What is being asked >> Lay out the records from the line containing "Click the record button in transport" down to the end of the records as a two-column CSV with the header columns request and location. Give one row per record, with its text and its answer each in a single quoted field and any line breaks replaced by spaces.

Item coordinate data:
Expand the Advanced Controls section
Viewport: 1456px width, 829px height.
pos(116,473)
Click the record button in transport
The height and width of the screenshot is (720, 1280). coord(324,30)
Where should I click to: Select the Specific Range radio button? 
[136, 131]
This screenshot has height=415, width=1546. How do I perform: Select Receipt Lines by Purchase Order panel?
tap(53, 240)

Result of this task >>
request,location
"Click the record button in transport","The height and width of the screenshot is (720, 1280). coord(324,30)"
"Where should I click to: Select the Specific Range radio button?","[136, 131]"
"This screenshot has height=415, width=1546. How do I perform: Select Receipt Lines by Purchase Order panel?","tap(53, 240)"